*Your objective*
Continue the passage on the dewberry, Rubus pubescens, picking up after its last sentence.

[[ Passage for review open ]]

Rubus pubescens (Dwarf Red Blackberry, Dwarf Red Raspberry, Dewberry) is a herbaceous perennial native to the northern United States and Canada. Rubus chloocladus (syn. Rubus pubescens Weihe) is native to Europe.
Dewberry is known as a sub-shrub or herbaceous perennial (Kartesz 2011). The trailing stems (stolons) are 10 to 30 cm (4 to 12 in) in length, and the upright petioles are usually less than 20 cm tall. They differ from larger shrubby species in the genus in that the only upright part is herbaceous and only lightly speckled with fine hairs (hence the specific epithet "pubescens"), as opposed to the woody stems and larger prickles that cover many other species of Rubus (Johnson et al. 1999).
Leaves are compound with three more or less sessile (stalk-less), diamond-shaped leaflets. The middle leaflet is the largest, and most symmetrical, while the two side leaflets are wider below the midrib; all leaflets have toothed margins (Johnson et al. 1999). With the exception of the trailing stems, all parts of the plant are shed in the fall.
Flowers have five white petals, often curled backwards, and the yellowish anthers give the center an appearance of yellow and black speckles. Flowering typically occurs between late May and late June, depending on the locality, but occasional flowers can be seen from early May through August. Flowers usually produce a single shiny red fruit, in the form of a drupe (several tiny berries attached to a central receptacle), in early July. Like a blackberry, the fruit does not easily separate from its receptacle.

[[ Passage for review closed ]]
[[ Exercise data open ]]

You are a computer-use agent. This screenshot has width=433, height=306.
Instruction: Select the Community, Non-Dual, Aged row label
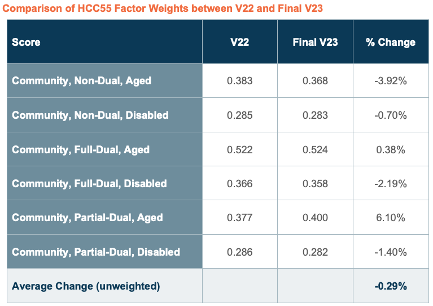point(81,81)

[[ Exercise data closed ]]

*Reply to the task*
Dewberry is found in moist conifer or mixedwood forests, with canopies dominated by spruce and fir with lesser components of aspen, maple, birch, or pine. It roots primarily in the organic layers of the soil. It is often found growing with bunchberry (Cornus canadensis), wild lily of the valley (Maianthemum canadensis), and goldthread (Coptis trifolia).
Dewberry is most common in boreal and temperate forested areas of Canada and the United States of America, but ranges from montane to coastal elevations, and from the arctic to the great plains, giving it a wide distribution in both north-south and east-west directions (Kartesz 2011).
Dewberry is eaten by a variety of mammals and birds, including black and grizzly bears, many small rodents, and game birds such as grouse.
Although the shallow-rooting tendency of dewberry makes it susceptible to damage by fire, it spreads quickly over a site by rhizomes, and can become an important component of ground cover after low and moderate-intensity disturbance (Wang and Kemball 2005), thereby reducing soil water loss from evaporation.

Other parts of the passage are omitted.